As a little extra challenge at the end of this section, we also show how to load in an image and plot it using a colour map; this is useful for .tiff
images from microscopy, maps, DEMs... any very easy to do!
Download the data¶
This is the only tutorial that doesn't include randomly generated data, or data available as an example with a library, to make sure that at least once you have to load in data manually.

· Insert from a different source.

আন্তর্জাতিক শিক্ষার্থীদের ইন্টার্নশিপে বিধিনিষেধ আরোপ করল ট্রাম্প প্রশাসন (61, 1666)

You can run this command from Colab:
!wget https://raw.githubusercontent.com/ARCTraining/data-vis/main/data_downloads/monsters_stats.csv
Alternatively, you can visit the GitHub repository and click on the download button, save to your machine, then upload to Colab.
# download the data
!wget https://raw.githubusercontent.com/ARCTraining/data-vis/main/data_downloads/monsters_stats.csv
--2024-09-20 14:30:21-- https://raw.githubusercontent.com/ARCTraining/data-vis/main/data_downloads/monsters_stats.csv Resolving raw.githubusercontent.com (raw.githubusercontent.com)... 185.199.111.133, 185.199.109.133, 185.199.108.133, ... Connecting to raw.githubusercontent.com (raw.githubusercontent.com)|185.199.111.133|:443... connected. HTTP request sent, awaiting response... 200 OK Length: 23117 (23K) [text/plain] Saving to: ‘monsters_stats.csv’ monsters_stats.csv 100%[===================>] 22.58K --.-KB/s in 0.003s 2024-09-20 14:30:21 (7.66 MB/s) - ‘monsters_stats.csv’ saved [23117/23117]
Cmocean colour maps¶
For this example, we're going to also install an extra Python package that will give you access to more colour maps: cmocean.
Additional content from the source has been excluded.